__Data rows__.
--------------------
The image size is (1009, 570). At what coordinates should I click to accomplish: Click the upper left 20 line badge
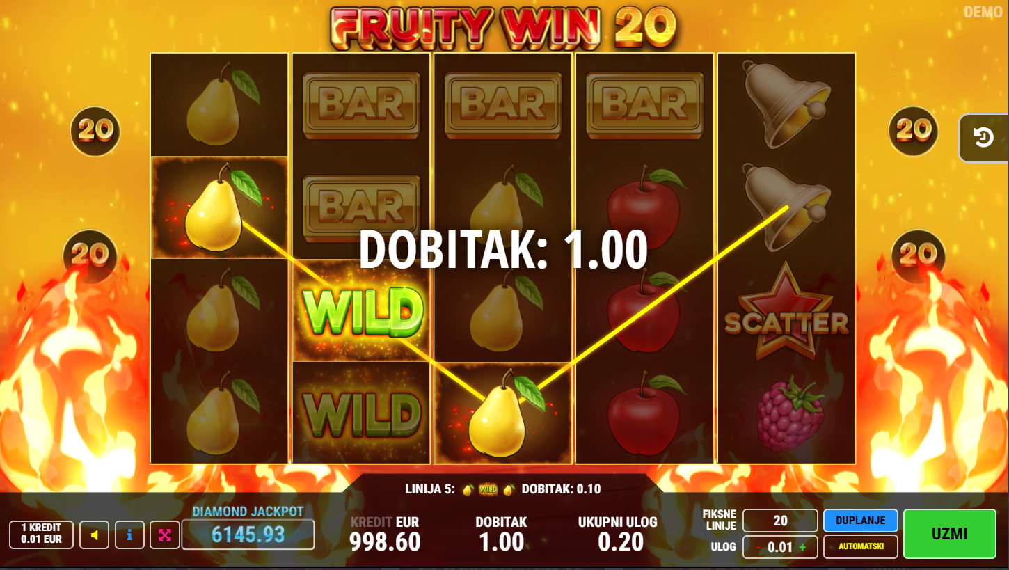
--------------------
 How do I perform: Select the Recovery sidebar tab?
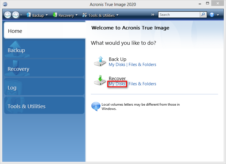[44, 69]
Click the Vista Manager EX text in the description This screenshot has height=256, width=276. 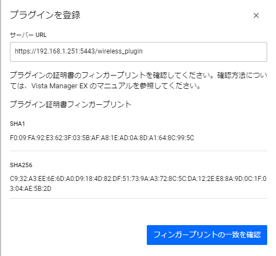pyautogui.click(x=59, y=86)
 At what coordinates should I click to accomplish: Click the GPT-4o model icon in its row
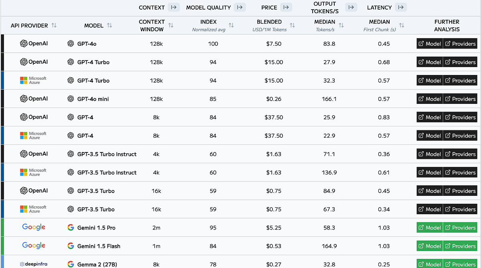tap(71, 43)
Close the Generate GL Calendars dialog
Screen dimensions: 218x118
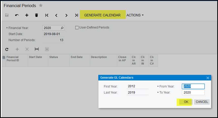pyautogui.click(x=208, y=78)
--------------------
__Set exercise__.
Swap "Close" for "Dismiss" in the listing from the line with "icon in its row" up to and including the line with "pyautogui.click(x=208, y=78)", and leave everything else unchanged. Give only those lines, and leave the pictures out.

__Final answer__.
 At what coordinates should I click to accomplish: Click the GPT-4o model icon in its row
tap(71, 43)
Dismiss the Generate GL Calendars dialog
Screen dimensions: 218x118
pyautogui.click(x=208, y=78)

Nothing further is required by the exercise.